*** RECORD EXTRACTS ***
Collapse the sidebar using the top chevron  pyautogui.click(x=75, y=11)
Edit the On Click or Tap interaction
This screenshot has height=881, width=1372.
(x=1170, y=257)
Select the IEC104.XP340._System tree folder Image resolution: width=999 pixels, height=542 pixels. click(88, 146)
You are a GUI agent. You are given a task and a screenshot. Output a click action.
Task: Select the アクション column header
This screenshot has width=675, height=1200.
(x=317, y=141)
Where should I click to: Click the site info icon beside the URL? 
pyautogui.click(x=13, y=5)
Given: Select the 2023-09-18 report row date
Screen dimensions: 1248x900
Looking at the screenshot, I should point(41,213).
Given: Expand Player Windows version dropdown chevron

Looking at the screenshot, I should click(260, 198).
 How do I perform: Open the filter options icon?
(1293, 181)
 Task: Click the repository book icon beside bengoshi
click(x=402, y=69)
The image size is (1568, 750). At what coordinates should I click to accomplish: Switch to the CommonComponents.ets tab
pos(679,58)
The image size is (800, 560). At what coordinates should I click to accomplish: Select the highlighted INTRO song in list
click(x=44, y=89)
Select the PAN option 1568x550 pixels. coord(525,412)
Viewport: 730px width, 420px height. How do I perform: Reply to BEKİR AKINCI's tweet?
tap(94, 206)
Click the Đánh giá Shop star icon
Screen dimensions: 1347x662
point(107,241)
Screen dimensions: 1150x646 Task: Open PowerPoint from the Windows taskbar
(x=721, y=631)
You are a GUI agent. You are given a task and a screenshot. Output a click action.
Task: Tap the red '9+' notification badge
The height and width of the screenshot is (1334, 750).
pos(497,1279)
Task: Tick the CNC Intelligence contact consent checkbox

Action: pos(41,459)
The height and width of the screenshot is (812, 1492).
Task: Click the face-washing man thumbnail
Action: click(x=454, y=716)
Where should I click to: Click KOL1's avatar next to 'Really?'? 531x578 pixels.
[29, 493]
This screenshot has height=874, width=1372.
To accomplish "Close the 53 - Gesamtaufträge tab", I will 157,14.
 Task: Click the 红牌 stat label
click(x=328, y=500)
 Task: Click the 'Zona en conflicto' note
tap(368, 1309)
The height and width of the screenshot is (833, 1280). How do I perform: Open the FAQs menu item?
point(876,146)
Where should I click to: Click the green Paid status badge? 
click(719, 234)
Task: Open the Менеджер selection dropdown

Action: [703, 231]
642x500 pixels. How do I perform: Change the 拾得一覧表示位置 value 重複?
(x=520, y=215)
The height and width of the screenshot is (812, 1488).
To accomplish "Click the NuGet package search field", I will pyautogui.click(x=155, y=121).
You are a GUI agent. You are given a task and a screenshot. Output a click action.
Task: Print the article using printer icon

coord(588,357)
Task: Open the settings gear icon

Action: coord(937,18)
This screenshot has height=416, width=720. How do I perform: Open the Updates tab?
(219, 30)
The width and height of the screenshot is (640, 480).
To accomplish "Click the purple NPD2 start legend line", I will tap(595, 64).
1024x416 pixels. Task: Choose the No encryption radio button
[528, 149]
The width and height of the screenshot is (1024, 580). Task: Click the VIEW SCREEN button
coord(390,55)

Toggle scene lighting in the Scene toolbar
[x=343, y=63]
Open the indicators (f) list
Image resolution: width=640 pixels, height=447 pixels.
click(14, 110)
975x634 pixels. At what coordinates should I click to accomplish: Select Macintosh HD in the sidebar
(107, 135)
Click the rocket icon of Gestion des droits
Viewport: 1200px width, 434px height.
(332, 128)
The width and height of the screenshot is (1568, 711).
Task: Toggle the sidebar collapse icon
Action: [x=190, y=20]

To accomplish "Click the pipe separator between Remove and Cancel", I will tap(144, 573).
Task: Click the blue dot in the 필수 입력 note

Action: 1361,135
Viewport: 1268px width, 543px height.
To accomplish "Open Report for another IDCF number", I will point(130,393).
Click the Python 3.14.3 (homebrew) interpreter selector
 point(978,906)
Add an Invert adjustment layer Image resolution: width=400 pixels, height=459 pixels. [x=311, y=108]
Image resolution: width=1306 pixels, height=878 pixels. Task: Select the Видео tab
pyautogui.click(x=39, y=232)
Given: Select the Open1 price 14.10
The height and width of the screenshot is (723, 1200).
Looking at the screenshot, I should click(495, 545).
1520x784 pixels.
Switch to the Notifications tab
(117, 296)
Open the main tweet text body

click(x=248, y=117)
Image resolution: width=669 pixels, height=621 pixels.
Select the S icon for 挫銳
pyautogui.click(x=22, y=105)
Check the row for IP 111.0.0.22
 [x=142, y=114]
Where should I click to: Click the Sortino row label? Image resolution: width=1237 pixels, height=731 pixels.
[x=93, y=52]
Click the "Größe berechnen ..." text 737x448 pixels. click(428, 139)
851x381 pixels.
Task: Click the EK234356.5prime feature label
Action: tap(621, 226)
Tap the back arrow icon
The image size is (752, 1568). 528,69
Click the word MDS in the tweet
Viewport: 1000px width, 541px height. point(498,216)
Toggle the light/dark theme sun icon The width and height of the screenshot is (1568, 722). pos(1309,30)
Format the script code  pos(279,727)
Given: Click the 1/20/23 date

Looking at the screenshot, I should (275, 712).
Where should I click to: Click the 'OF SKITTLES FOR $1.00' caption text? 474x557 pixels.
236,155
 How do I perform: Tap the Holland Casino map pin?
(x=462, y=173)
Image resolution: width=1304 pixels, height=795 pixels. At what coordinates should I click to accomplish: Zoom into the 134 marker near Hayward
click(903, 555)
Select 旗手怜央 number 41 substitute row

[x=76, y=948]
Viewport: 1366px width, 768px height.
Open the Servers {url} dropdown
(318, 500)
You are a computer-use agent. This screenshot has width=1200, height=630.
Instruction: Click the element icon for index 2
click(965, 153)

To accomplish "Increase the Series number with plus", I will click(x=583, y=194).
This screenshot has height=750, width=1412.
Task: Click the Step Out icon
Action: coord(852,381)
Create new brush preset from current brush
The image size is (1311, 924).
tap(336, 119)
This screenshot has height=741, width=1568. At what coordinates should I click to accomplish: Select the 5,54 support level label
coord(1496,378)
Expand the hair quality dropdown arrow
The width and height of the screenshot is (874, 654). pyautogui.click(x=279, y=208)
*** End of RECORD EXTRACTS ***
• [TASK GOAL] Each line of the listing should be reproduced without any alteration.

• [ANSWER SPACE]
Collapse the sidebar using the top chevron  pyautogui.click(x=75, y=11)
Edit the On Click or Tap interaction
This screenshot has height=881, width=1372.
(x=1170, y=257)
Select the IEC104.XP340._System tree folder Image resolution: width=999 pixels, height=542 pixels. click(88, 146)
You are a GUI agent. You are given a task and a screenshot. Output a click action.
Task: Select the アクション column header
This screenshot has width=675, height=1200.
(x=317, y=141)
Where should I click to: Click the site info icon beside the URL? 
pyautogui.click(x=13, y=5)
Given: Select the 2023-09-18 report row date
Screen dimensions: 1248x900
Looking at the screenshot, I should point(41,213).
Given: Expand Player Windows version dropdown chevron

Looking at the screenshot, I should click(260, 198).
 How do I perform: Open the filter options icon?
(1293, 181)
 Task: Click the repository book icon beside bengoshi
click(x=402, y=69)
The image size is (1568, 750). At what coordinates should I click to accomplish: Switch to the CommonComponents.ets tab
pos(679,58)
The image size is (800, 560). At what coordinates should I click to accomplish: Select the highlighted INTRO song in list
click(x=44, y=89)
Select the PAN option 1568x550 pixels. coord(525,412)
Viewport: 730px width, 420px height. How do I perform: Reply to BEKİR AKINCI's tweet?
tap(94, 206)
Click the Đánh giá Shop star icon
Screen dimensions: 1347x662
point(107,241)
Screen dimensions: 1150x646 Task: Open PowerPoint from the Windows taskbar
(x=721, y=631)
You are a GUI agent. You are given a task and a screenshot. Output a click action.
Task: Tap the red '9+' notification badge
The height and width of the screenshot is (1334, 750).
pos(497,1279)
Task: Tick the CNC Intelligence contact consent checkbox

Action: pos(41,459)
The height and width of the screenshot is (812, 1492).
Task: Click the face-washing man thumbnail
Action: click(x=454, y=716)
Where should I click to: Click KOL1's avatar next to 'Really?'? 531x578 pixels.
[29, 493]
This screenshot has height=874, width=1372.
To accomplish "Close the 53 - Gesamtaufträge tab", I will 157,14.
 Task: Click the 红牌 stat label
click(x=328, y=500)
 Task: Click the 'Zona en conflicto' note
tap(368, 1309)
The height and width of the screenshot is (833, 1280). How do I perform: Open the FAQs menu item?
point(876,146)
Where should I click to: Click the green Paid status badge? 
click(719, 234)
Task: Open the Менеджер selection dropdown

Action: [703, 231]
642x500 pixels. How do I perform: Change the 拾得一覧表示位置 value 重複?
(x=520, y=215)
The height and width of the screenshot is (812, 1488).
To accomplish "Click the NuGet package search field", I will pyautogui.click(x=155, y=121).
You are a GUI agent. You are given a task and a screenshot. Output a click action.
Task: Print the article using printer icon

coord(588,357)
Task: Open the settings gear icon

Action: coord(937,18)
This screenshot has height=416, width=720. How do I perform: Open the Updates tab?
(219, 30)
The width and height of the screenshot is (640, 480).
To accomplish "Click the purple NPD2 start legend line", I will tap(595, 64).
1024x416 pixels. Task: Choose the No encryption radio button
[528, 149]
The width and height of the screenshot is (1024, 580). Task: Click the VIEW SCREEN button
coord(390,55)

Toggle scene lighting in the Scene toolbar
[x=343, y=63]
Open the indicators (f) list
Image resolution: width=640 pixels, height=447 pixels.
click(14, 110)
975x634 pixels. At what coordinates should I click to accomplish: Select Macintosh HD in the sidebar
(107, 135)
Click the rocket icon of Gestion des droits
Viewport: 1200px width, 434px height.
(332, 128)
The width and height of the screenshot is (1568, 711).
Task: Toggle the sidebar collapse icon
Action: [x=190, y=20]

To accomplish "Click the pipe separator between Remove and Cancel", I will tap(144, 573).
Task: Click the blue dot in the 필수 입력 note

Action: 1361,135
Viewport: 1268px width, 543px height.
To accomplish "Open Report for another IDCF number", I will point(130,393).
Click the Python 3.14.3 (homebrew) interpreter selector
 point(978,906)
Add an Invert adjustment layer Image resolution: width=400 pixels, height=459 pixels. [x=311, y=108]
Image resolution: width=1306 pixels, height=878 pixels. Task: Select the Видео tab
pyautogui.click(x=39, y=232)
Given: Select the Open1 price 14.10
The height and width of the screenshot is (723, 1200).
Looking at the screenshot, I should click(495, 545).
1520x784 pixels.
Switch to the Notifications tab
(117, 296)
Open the main tweet text body

click(x=248, y=117)
Image resolution: width=669 pixels, height=621 pixels.
Select the S icon for 挫銳
pyautogui.click(x=22, y=105)
Check the row for IP 111.0.0.22
 [x=142, y=114]
Where should I click to: Click the Sortino row label? Image resolution: width=1237 pixels, height=731 pixels.
[x=93, y=52]
Click the "Größe berechnen ..." text 737x448 pixels. click(428, 139)
851x381 pixels.
Task: Click the EK234356.5prime feature label
Action: tap(621, 226)
Tap the back arrow icon
The image size is (752, 1568). 528,69
Click the word MDS in the tweet
Viewport: 1000px width, 541px height. point(498,216)
Toggle the light/dark theme sun icon The width and height of the screenshot is (1568, 722). pos(1309,30)
Format the script code  pos(279,727)
Given: Click the 1/20/23 date

Looking at the screenshot, I should (275, 712).
Where should I click to: Click the 'OF SKITTLES FOR $1.00' caption text? 474x557 pixels.
236,155
 How do I perform: Tap the Holland Casino map pin?
(x=462, y=173)
Image resolution: width=1304 pixels, height=795 pixels. At what coordinates should I click to accomplish: Zoom into the 134 marker near Hayward
click(903, 555)
Select 旗手怜央 number 41 substitute row

[x=76, y=948]
Viewport: 1366px width, 768px height.
Open the Servers {url} dropdown
(318, 500)
You are a computer-use agent. This screenshot has width=1200, height=630.
Instruction: Click the element icon for index 2
click(965, 153)

To accomplish "Increase the Series number with plus", I will click(x=583, y=194).
This screenshot has height=750, width=1412.
Task: Click the Step Out icon
Action: coord(852,381)
Create new brush preset from current brush
The image size is (1311, 924).
tap(336, 119)
This screenshot has height=741, width=1568. At what coordinates should I click to accomplish: Select the 5,54 support level label
coord(1496,378)
Expand the hair quality dropdown arrow
The width and height of the screenshot is (874, 654). pyautogui.click(x=279, y=208)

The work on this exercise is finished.